Santa Cruz Operation Inc yesterday threw its hat into the lucrative but overcrowded market for Unix operating system software on Intel servers with the debut of the 64-bit enabled UnixWare 7, destined – in its mind – for use on Merced boxes. With the likes of IBM Corp, Hewlett-Packard Co, Data General Corp, Compaq Computer Corp, Unisys Corp and Fujitsu/ICL, committed to shipping UnixWare 7.x products SCO’s got some impressive OEM backing, but faces heavyweight competition from other Unix-on-Merced wannabes, including Sun, HP and DEC/Sequent. SCO, traditionally a supplier of Unix for small businesses, signaled its intent to get into the high-end when it bought Unix from Novell Inc in 1995. CEO Alok Mohan expects to build a bigger business selling UnixWare 7 on high-margin systems than at the low-end, however the market wasn’t impressed and SCO’s stock, in the doldrums for so long now, only shaded up at around $4.50.

Flee

SCO’s problem is that while it commands a 40% share of the Unix server market – and 88% of the Unix-on-Intel server market – the vast majority of this is accounted for by its older Unix SVR3.x SCO OpenServer code base which SCO isn’t going to 64-bit enable for Merced.
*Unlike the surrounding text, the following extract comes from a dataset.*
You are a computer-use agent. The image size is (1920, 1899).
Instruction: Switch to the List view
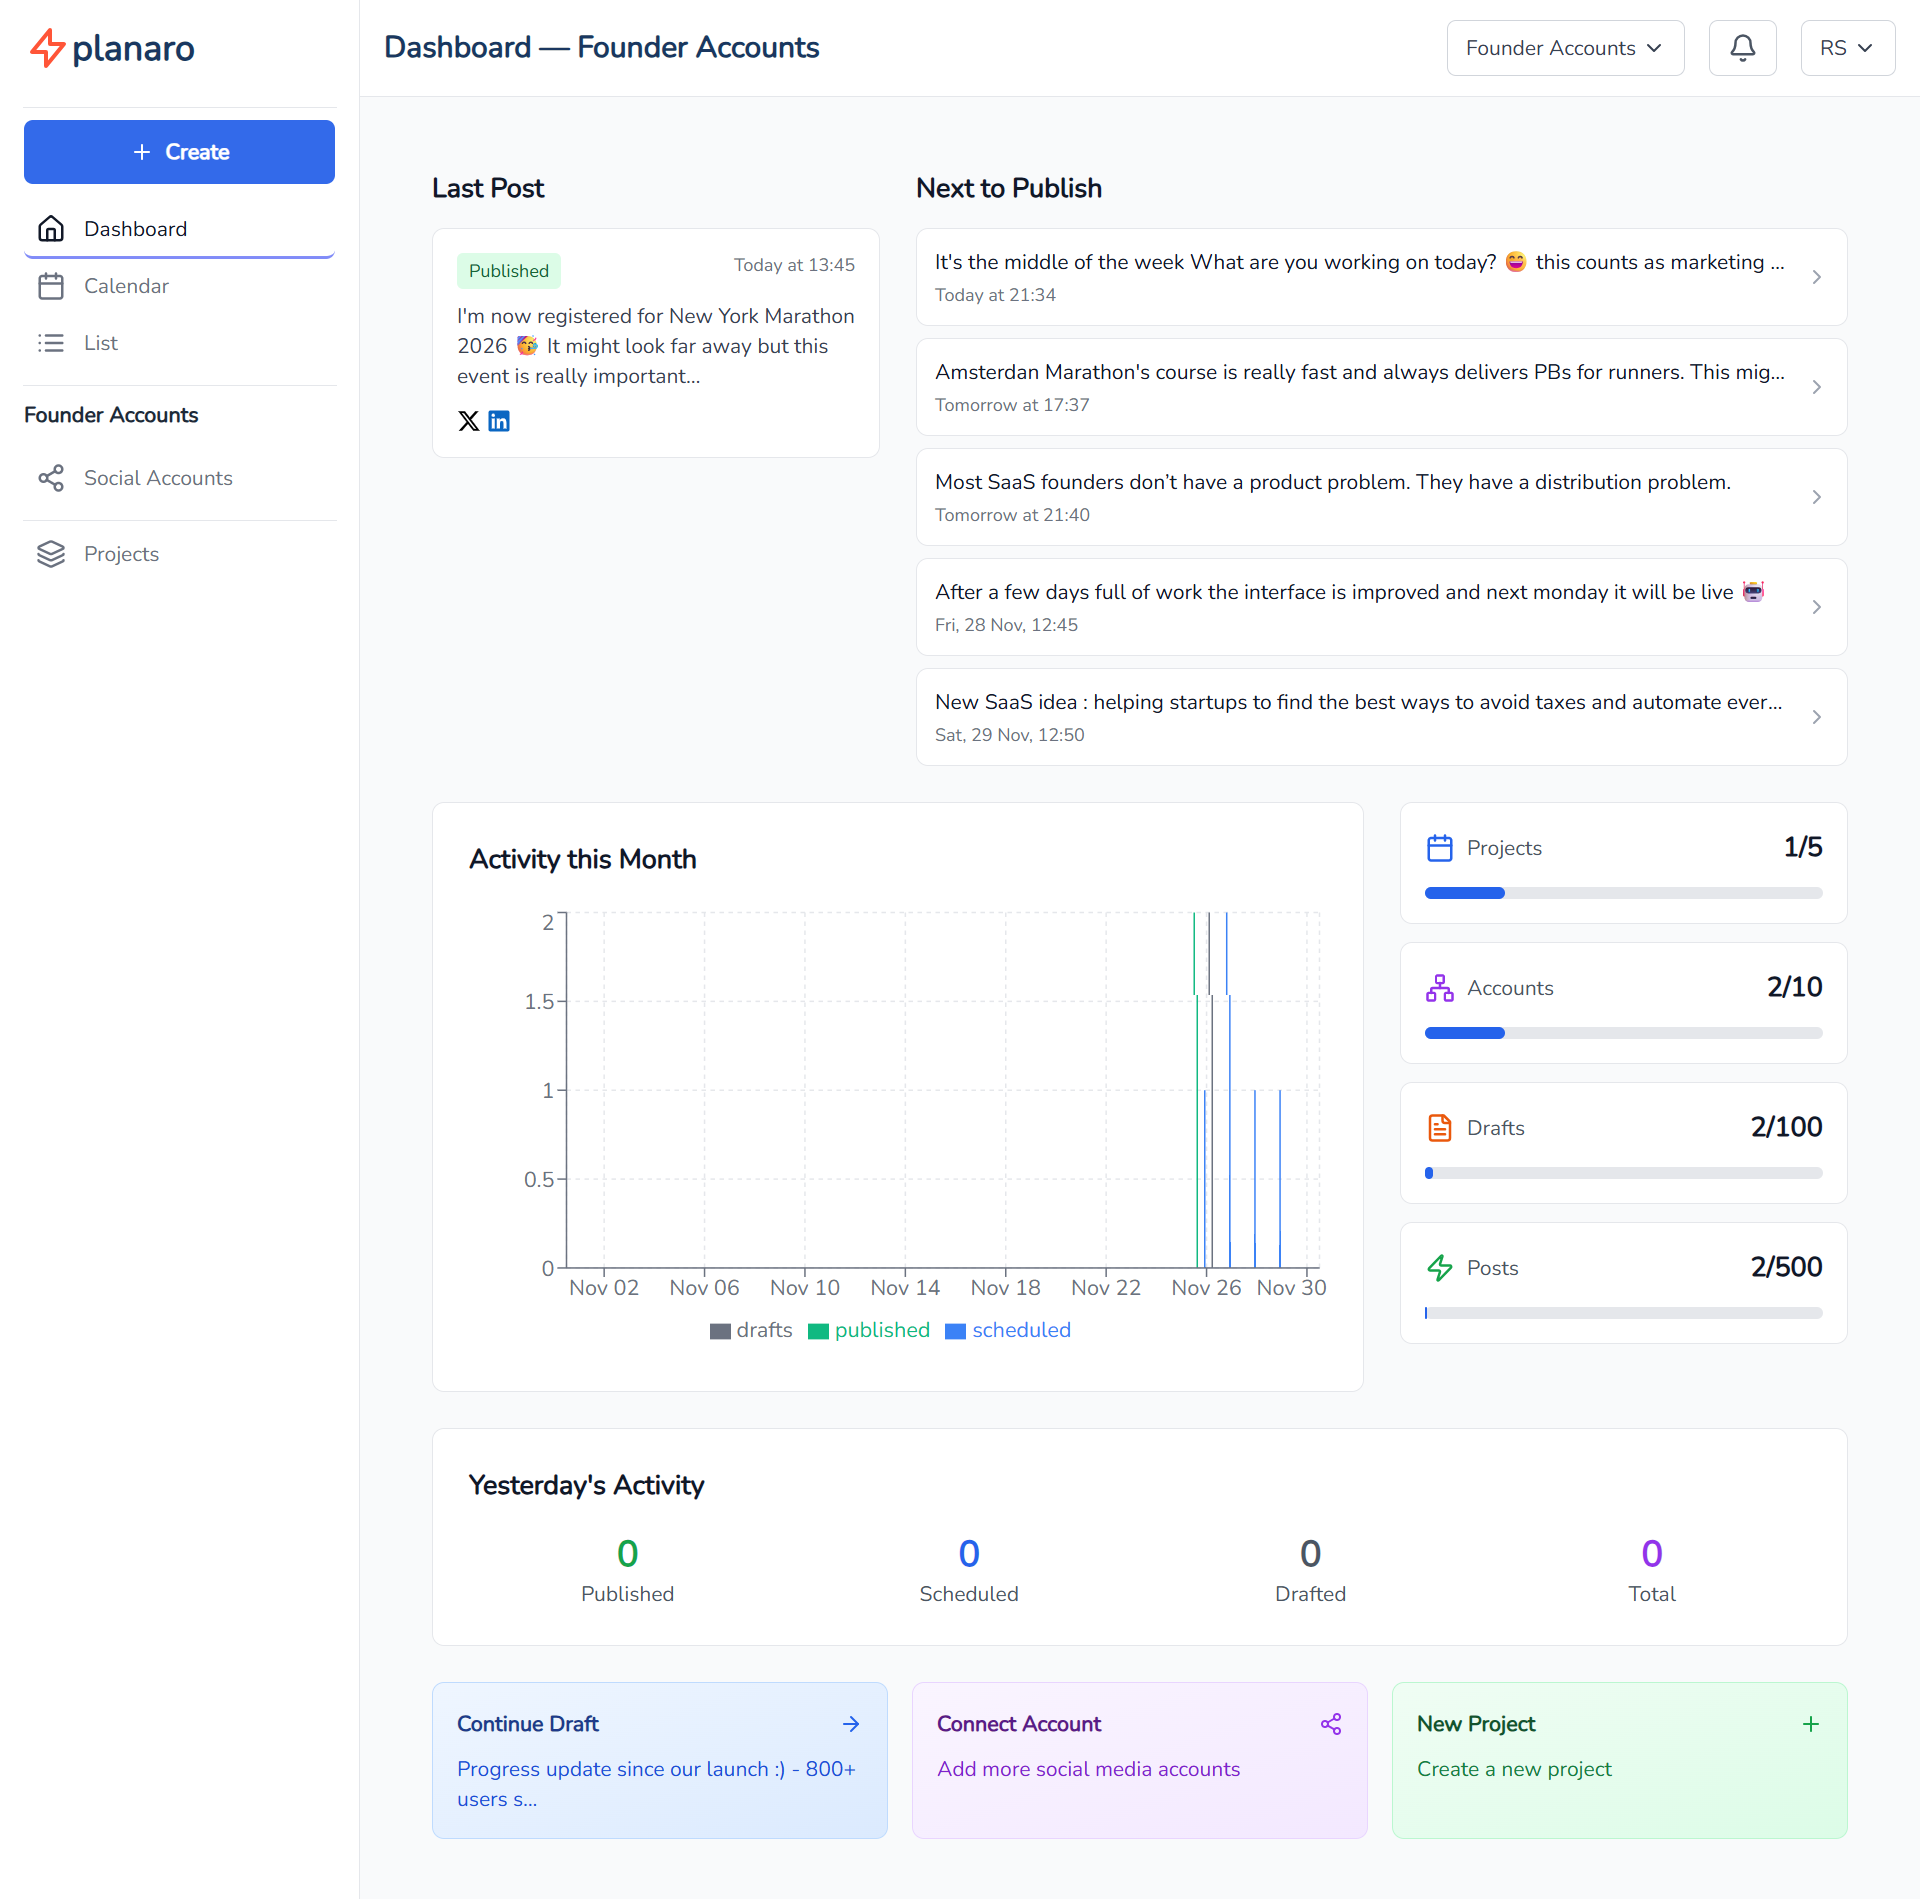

New OpenServer 5.x.x releases this year presage the code going into maintenance mode thereafter as the company picks up as much OpenServer-to-UnixWare 7.0 converts as it can with a bunch of migration tools plus second-half 1998 UnixWare 7.0 releases specifically designed for small-to-medium sized business and replicated sites. The danger for SCO is that its low-end business will flee the oncoming UnixWare 7.0 juggernaut for other multi-user operating systems, such as Windows NT. SCO expects the majority of its 32-bit Unix SVR4-based UnixWare 2.1 users to trade up to UnixWare 7, which has a 64-bit file system, libraries and commands, 64Gb addressable physical memory, 1Tb files sizes and 75Tb addressable disk. Scaling to 32 processors and four-way clustering now, the investment SCO secured from data center partners Compaq, DG, Unisys, Intel and ICL last month (CI No 3,355) will be used to develop ‘data center’ features such as 99.99% high availability, six-way clustering and support for 16- way ccNUMA servers by year-end. The five will get a royalty stream based on sales of the data center versions of UnixWare 7.x from the end of this year. SCO’s not letting on how much it got from its five new investors last month but SCO’s posted at least a dozen new job vacancies on its web site including OEM program and data center managers. A new pricing model means SCO UnixWare 7 customers are charged for every concurrent user on a network rather than on an individual server. There are five UnixWare 7 configurations, from the $800 base to $5,000 enterprise versions, each with increasing amounts of additional functionality such as Netscape servers, file and print services and high-availability. The intranet and messaging editions ship in the third quarter.